任务列表 >>
**1)** 逐字照录青蒿素一文中从"从中草药中寻找抗疟成分并不是"到"进行实验,终于发现了青蒿素。"的部分。
**2)** 判断以下说法是否与青蒿素一文相符:(a)屠呦呦参与该项目时38岁,职称是助理研究员;(b)中医科学院从最初的523任务起就参与其中;(c)屠呦呦汇报青蒿发现的那次会议在南京举行。每项答"是"或"否",并原样引用文中起决定作用的语句。
**3)** 从青蒿素一文的最后一句之后接着续写。

正文 >>
■ ■ ■ ■ ■ ■ ■
从中草药中寻找抗疟成分并不是新鲜主意。1941年,来自上海的药理学家张昌绍就曾尝试利用中药常山治疗南部沿海地区流行的疟疾,不幸的是,张昌绍于1967年自杀,而另一些原本致力于此的科学工作者正被关牛棚、靠边站。

最初的523任务中,有尝试中草药和针灸抗疟功效的研究小组,却没有中医科学院的参与。直到1969年,為了“加强中草药方面的研究力量”,中医科学院应召加入,屠呦呦也随之参与了项目。当时她38岁,职称是助理研究员。

因为具有中西医背景,而且勤奋,在那个资深科学家大部分已被打为右派的年代,屠呦呦很快被任命为研究组组长,带领一个小组的成员开始查阅中医药典籍,走访老中医,埋头于那些变黄、发脆的故纸堆中,寻找抗疟药物的线索。

从1969年1月开始,历经380多次实验、190多个样品、2000多张卡片,屠呦呦和课题组以鼠疟原虫为模型,发现青蒿提取物对鼠疟原虫的抑制率可达68%。但是,后续的实验结果显示,青蒿提取物对鼠疟原虫的抑制率只有12%-40%。屠呦呦分析,抑制率上不去的原因,可能是提取物中有效成分浓度过低。

屠呦呦心有不甘,她重新把古代文献搬了出来,细细翻查。有一天,东晋葛洪《肘后备急方》中的几句话吸引了屠呦呦的目光:“青蒿一握,以水二升渍,绞取汁,尽服之。”为什么这和中药常用的煎熬法不同?原来里面用的是青蒿鲜汁!

“温度!这两者的差别是温度!很有可能在高温的情况下,青蒿的有效成分就被破坏掉了。如此说来,以前进行实验的方法都错了。”屠呦呦立即改用沸点较低的乙醚进行实验,终于发现了青蒿素。

中医药造福人类的体现

在那个特殊时期,不需要个人署名的论文,新的发现迅速变成了集体的财富。1972年3月8日,在南京一次会议上,以“毛泽东思想指导发掘抗疟中草药”为题,屠呦呦汇报了自己在青蒿上的发现。很快,云南和山东等数个研究小组借鉴了她的方法,对青蒿进行研究。

自己的发现公布后不久,从黑色胶状的青蒿乙醚提取物中,屠的研究小组获得了他们起名为“青蒿素Ⅱ”的白色的针状结晶。这种结晶在临床前的动物毒性实验中表现出了对实验动物明显的心脏毒性。是否执行原方针,尽快拿到现场进行临床试用观察?屠呦呦和她的“单位”选择了富有当时特色的解决方式——先由3位科技人员进行“探路试服”,“由屠呦呦带头共3人,经领导审批,住进中医学院附属东直门医院……”
■ ■ ■ ■ ■ ■ ■
提取数据 >>
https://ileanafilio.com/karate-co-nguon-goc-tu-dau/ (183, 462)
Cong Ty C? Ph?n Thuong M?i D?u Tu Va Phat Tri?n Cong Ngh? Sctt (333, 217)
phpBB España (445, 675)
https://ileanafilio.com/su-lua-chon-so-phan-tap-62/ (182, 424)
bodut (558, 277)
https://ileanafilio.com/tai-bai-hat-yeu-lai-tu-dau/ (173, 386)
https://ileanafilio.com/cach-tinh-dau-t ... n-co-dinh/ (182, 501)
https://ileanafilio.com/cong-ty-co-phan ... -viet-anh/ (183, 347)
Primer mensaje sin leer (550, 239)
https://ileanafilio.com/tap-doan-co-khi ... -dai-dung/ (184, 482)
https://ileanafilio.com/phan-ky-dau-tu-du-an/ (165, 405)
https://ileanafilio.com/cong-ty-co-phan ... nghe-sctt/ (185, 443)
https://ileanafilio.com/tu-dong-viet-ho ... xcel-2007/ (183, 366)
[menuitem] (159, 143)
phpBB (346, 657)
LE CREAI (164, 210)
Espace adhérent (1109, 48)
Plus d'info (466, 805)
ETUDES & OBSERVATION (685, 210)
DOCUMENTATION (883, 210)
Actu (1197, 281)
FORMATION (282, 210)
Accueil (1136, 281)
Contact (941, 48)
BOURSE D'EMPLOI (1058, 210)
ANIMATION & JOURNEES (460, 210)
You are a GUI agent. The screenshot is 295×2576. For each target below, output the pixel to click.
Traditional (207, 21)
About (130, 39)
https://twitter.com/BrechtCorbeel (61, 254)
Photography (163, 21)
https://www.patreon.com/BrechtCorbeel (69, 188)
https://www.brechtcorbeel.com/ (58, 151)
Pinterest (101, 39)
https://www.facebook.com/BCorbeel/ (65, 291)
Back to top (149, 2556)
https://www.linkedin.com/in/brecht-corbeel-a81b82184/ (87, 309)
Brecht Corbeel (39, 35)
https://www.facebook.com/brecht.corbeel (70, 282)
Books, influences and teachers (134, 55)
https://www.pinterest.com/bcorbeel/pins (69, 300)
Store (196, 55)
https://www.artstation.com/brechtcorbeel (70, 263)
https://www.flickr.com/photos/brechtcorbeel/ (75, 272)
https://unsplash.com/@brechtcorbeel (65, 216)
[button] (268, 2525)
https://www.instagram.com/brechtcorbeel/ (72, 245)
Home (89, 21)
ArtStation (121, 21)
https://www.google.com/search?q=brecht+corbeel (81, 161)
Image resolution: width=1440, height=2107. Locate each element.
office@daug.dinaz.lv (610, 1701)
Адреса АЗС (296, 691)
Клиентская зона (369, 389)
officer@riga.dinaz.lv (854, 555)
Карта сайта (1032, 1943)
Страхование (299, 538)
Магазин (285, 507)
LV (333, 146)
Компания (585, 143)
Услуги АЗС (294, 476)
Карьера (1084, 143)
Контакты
■ ■ ■ ■ ■ ■ ■
答案 >>
**1)**
从中草药中寻找抗疟成分并不是新鲜主意。1941年,来自上海的药理学家张昌绍就曾尝试利用中药常山治疗南部沿海地区流行的疟疾,不幸的是,张昌绍于1967年自杀,而另一些原本致力于此的科学工作者正被关牛棚、靠边站。

最初的523任务中,有尝试中草药和针灸抗疟功效的研究小组,却没有中医科学院的参与。直到1969年,為了“加强中草药方面的研究力量”,中医科学院应召加入,屠呦呦也随之参与了项目。当时她38岁,职称是助理研究员。

因为具有中西医背景,而且勤奋,在那个资深科学家大部分已被打为右派的年代,屠呦呦很快被任命为研究组组长,带领一个小组的成员开始查阅中医药典籍,走访老中医,埋头于那些变黄、发脆的故纸堆中,寻找抗疟药物的线索。

从1969年1月开始,历经380多次实验、190多个样品、2000多张卡片,屠呦呦和课题组以鼠疟原虫为模型,发现青蒿提取物对鼠疟原虫的抑制率可达68%。但是,后续的实验结果显示,青蒿提取物对鼠疟原虫的抑制率只有12%-40%。屠呦呦分析,抑制率上不去的原因,可能是提取物中有效成分浓度过低。

屠呦呦心有不甘,她重新把古代文献搬了出来,细细翻查。有一天,东晋葛洪《肘后备急方》中的几句话吸引了屠呦呦的目光:“青蒿一握,以水二升渍,绞取汁,尽服之。”为什么这和中药常用的煎熬法不同?原来里面用的是青蒿鲜汁!

“温度!这两者的差别是温度!很有可能在高温的情况下,青蒿的有效成分就被破坏掉了。如此说来,以前进行实验的方法都错了。”屠呦呦立即改用沸点较低的乙醚进行实验,终于发现了青蒿素。

**2)**
(a)是。"当时她38岁,职称是助理研究员。"
(b)否。"最初的523任务中,有尝试中草药和针灸抗疟功效的研究小组,却没有中医科学院的参与。"
(c)是。"1972年3月8日,在南京一次会议上"

**3)**
探路试服显示,青蒿素Ⅱ没有毒性,但后来在临床上的表现却不那么令人满意——“效果不好,又出现了较明显心脏毒副作用”,原计划的14个病人,只做了8例就中止了临床试验。最终,由云南药物研究所用汽油从当地的青蒿变种——大头黄花蒿中提取的青蒿素,在广州中医药大学李国桥主持的临床试验中展示了极好的抗疟疗效。

之后,1976年,上海有机化学所的周维善研究小组测定了青蒿素的化学结构,也发现了青蒿素全新的抗疟机理。后来,因青蒿素不溶于油和水,无法使用针剂,对已不能进食的重症疟疾患者,几乎束手无策。上海药物所合成了可以制成针剂的蒿甲醚,那是第一个由中国发现的全新化学结构的药品。2001年,WHO将复方蒿甲醚等青蒿素类复方药物作为一线抗疟药物在全球范围内推广。

1977年,为了赶在国外发表的前面,表明青蒿素为中国人发明,由屠呦呦所在的中医研究院,以“青蒿素结构研究协作组”的名义在《科学通报》上首次发表了青蒿素的化学结构。

屠呦呦并未止步,1992年,她又发明出双氢青蒿素这一抗疟疗效为前者10倍的“升级版”。2011年9月,屠呦呦获得有“诺贝尔奖风向标”之誉的拉斯克奖。

不可否认,在古老药方里留下的“青蒿”、“一握”是促成青蒿素提炼成功的关键提示。这一对人类的重大贡献,与中国古代传统医学有相当的关系。这说明中药的临床疗效,可以提示一种方向或较小的筛选集。有较高的可能从中提取出符合现代医学所要求的、真正能够治疗病症的药。

青蒿素发现的过程,还间接提示了,严格地研究其他中药成分的作用,可能还会有更多发现。比如中国一些医院模模糊糊用的一些药、和很多企业马马虎虎地制造和推销的一些药,如果经过严格检验和研究,可能会更明确适应症、有更好疗效。

个人主义与集体主义的交锋

拉斯克奖引发的疑问是:为什么青蒿素没有拿到国内的科技大奖,反而先拿到了国外的大奖?

科学界主流的答案是:没法确定奖项的归属。1978年,“523”项目的科研成果鉴定会最终认定青蒿素的研制成功“是我国科技工作者集体的荣誉,6家发明单位各有各的发明创造”。在这个长达数页的结论中,只字未提发现者的名字。当年大协作的“523”项目以“胜利完成”而告终,然而后来的几十年中却争议不断,屠呦呦则被很多人认为“不够淡泊名利”“个性执拗”。

2009年,屠呦呦编写的《青蒿及青蒿素类药物》一出版,就因为引文署名的细节而招致批评:未能充分肯定其他研究小组和研究成员的作用。反对者认为,屠呦呦夸大了自己在“523”项目中的作用。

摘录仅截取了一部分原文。